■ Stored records
__________
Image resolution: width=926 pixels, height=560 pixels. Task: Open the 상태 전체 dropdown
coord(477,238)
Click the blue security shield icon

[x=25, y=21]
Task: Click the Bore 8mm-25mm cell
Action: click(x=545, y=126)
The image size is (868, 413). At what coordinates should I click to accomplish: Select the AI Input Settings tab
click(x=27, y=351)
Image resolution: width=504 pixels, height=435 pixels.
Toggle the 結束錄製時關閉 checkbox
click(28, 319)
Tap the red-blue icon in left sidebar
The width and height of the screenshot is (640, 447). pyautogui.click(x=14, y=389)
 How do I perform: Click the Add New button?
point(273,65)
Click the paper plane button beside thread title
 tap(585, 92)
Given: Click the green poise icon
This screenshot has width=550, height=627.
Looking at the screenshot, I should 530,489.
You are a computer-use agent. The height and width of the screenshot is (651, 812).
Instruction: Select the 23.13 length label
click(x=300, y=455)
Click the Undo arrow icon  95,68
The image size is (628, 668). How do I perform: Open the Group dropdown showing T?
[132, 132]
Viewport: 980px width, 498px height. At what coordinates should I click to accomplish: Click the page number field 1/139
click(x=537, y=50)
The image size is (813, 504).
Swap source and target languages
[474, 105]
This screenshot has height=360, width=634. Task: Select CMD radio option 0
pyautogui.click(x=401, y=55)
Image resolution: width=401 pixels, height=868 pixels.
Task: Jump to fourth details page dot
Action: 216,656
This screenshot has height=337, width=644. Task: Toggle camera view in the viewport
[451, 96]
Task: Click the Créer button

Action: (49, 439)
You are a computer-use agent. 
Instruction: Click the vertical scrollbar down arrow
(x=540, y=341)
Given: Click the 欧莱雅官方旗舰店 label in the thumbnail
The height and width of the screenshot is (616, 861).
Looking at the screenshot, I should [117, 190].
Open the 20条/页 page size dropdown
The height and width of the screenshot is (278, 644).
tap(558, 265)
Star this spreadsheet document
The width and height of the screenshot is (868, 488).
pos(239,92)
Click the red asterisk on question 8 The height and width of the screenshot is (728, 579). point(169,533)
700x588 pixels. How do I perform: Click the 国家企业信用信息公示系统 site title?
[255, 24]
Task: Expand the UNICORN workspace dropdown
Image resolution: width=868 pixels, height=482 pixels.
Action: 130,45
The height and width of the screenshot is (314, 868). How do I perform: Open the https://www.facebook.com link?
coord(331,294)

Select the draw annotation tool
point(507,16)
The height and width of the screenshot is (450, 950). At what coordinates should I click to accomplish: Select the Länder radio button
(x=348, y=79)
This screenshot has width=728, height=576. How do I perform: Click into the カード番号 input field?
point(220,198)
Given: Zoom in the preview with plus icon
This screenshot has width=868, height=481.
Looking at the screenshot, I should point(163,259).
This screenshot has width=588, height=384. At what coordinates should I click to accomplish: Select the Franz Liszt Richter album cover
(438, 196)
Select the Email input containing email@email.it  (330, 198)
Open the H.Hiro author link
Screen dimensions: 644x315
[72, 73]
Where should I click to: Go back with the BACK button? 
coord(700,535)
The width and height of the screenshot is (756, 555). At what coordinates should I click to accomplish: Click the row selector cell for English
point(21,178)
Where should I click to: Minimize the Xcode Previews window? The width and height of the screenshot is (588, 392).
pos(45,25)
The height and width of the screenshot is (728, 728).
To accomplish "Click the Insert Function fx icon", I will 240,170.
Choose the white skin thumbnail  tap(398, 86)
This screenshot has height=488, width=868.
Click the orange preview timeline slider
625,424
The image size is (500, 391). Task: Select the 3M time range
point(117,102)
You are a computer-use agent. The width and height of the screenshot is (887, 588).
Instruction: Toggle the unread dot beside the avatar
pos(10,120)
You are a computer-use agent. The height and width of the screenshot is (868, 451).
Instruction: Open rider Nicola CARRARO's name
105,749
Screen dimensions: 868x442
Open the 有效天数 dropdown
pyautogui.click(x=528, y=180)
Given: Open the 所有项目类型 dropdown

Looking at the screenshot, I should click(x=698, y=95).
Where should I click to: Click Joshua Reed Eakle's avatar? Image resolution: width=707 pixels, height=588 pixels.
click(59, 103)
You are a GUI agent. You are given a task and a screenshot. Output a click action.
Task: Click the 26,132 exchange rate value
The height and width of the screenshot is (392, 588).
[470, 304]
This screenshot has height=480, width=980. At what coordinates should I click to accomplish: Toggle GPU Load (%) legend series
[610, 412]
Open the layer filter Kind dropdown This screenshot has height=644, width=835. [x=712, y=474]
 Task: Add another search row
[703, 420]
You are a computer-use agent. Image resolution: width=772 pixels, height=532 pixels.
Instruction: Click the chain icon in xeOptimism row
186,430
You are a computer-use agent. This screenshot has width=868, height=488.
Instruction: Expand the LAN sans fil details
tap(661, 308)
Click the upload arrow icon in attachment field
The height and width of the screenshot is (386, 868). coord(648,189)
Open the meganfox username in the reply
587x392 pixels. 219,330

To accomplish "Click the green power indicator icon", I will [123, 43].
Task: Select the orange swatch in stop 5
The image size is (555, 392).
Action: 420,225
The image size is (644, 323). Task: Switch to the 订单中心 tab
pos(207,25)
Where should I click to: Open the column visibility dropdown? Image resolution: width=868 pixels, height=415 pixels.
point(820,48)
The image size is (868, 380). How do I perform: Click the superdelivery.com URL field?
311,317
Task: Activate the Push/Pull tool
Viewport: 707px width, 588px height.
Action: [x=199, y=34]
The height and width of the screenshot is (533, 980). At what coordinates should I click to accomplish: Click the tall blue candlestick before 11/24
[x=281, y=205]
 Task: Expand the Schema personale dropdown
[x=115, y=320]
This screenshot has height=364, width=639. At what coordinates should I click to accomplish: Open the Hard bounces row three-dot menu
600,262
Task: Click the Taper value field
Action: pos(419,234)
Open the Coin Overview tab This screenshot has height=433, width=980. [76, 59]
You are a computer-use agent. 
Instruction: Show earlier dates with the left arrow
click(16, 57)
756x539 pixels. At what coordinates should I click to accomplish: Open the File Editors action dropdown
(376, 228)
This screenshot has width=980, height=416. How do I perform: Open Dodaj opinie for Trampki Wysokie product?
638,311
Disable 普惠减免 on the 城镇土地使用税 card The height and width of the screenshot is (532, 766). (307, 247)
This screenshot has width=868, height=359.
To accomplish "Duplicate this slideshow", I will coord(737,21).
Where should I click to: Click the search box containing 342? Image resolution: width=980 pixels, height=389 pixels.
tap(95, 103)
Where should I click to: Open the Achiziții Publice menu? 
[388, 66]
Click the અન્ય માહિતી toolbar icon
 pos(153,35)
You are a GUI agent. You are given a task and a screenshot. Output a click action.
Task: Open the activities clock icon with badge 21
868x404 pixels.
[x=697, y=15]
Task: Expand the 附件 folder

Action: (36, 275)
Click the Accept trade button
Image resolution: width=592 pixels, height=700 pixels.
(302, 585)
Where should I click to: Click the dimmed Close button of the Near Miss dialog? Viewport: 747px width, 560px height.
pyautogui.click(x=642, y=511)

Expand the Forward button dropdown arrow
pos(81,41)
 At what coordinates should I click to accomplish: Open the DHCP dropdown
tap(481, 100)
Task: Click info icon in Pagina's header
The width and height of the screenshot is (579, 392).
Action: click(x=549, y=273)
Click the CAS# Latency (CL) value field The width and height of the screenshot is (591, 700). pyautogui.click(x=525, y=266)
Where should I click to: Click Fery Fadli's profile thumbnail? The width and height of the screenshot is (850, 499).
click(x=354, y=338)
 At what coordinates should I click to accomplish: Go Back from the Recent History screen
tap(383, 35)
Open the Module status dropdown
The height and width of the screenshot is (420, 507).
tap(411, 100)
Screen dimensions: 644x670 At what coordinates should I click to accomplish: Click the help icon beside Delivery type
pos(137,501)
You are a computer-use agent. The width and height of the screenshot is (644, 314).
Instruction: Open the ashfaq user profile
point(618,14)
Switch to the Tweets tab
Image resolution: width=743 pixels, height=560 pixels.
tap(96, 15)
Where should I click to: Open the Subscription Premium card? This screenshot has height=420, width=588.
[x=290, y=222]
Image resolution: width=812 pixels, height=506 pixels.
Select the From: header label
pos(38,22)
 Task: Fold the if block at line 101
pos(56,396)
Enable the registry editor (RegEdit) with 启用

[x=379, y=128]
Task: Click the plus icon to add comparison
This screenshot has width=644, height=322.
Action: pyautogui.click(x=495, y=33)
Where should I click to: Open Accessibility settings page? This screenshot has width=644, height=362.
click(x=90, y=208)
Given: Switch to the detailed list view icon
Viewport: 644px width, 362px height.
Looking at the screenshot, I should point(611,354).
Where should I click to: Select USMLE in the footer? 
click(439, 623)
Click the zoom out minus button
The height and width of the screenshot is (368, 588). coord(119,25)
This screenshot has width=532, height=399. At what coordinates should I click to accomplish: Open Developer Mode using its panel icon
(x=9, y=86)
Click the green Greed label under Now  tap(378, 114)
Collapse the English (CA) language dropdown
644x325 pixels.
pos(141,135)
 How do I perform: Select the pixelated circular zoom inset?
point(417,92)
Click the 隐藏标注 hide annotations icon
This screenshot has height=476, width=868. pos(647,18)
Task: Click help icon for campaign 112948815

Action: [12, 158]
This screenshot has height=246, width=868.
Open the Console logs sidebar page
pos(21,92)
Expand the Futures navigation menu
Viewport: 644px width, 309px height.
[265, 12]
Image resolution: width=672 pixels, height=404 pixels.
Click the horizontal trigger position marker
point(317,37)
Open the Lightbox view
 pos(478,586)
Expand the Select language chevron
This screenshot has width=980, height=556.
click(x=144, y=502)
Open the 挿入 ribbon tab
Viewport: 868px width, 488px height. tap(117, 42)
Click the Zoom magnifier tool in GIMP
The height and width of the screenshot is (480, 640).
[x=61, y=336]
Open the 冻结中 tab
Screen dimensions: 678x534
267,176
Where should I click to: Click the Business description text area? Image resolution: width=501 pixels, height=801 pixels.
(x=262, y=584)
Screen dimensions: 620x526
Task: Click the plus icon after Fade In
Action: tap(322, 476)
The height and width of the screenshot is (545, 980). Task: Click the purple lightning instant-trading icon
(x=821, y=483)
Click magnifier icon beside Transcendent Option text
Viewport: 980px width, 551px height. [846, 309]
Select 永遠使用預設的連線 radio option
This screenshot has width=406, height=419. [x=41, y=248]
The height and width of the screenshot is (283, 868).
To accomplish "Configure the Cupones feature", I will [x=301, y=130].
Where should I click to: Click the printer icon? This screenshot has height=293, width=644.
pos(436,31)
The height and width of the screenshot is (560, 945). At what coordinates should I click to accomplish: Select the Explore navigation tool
__________
■ Task description
Copy, please, exactly the lines that start at the first line of the data and end at the line containing "Click the Undo", both kept and no others.

■ Answer to this exercise
Image resolution: width=926 pixels, height=560 pixels. Task: Open the 상태 전체 dropdown
coord(477,238)
Click the blue security shield icon

[x=25, y=21]
Task: Click the Bore 8mm-25mm cell
Action: click(x=545, y=126)
The image size is (868, 413). At what coordinates should I click to accomplish: Select the AI Input Settings tab
click(x=27, y=351)
Image resolution: width=504 pixels, height=435 pixels.
Toggle the 結束錄製時關閉 checkbox
click(28, 319)
Tap the red-blue icon in left sidebar
The width and height of the screenshot is (640, 447). pyautogui.click(x=14, y=389)
 How do I perform: Click the Add New button?
point(273,65)
Click the paper plane button beside thread title
 tap(585, 92)
Given: Click the green poise icon
This screenshot has width=550, height=627.
Looking at the screenshot, I should 530,489.
You are a computer-use agent. The height and width of the screenshot is (651, 812).
Instruction: Select the 23.13 length label
click(x=300, y=455)
Click the Undo arrow icon  95,68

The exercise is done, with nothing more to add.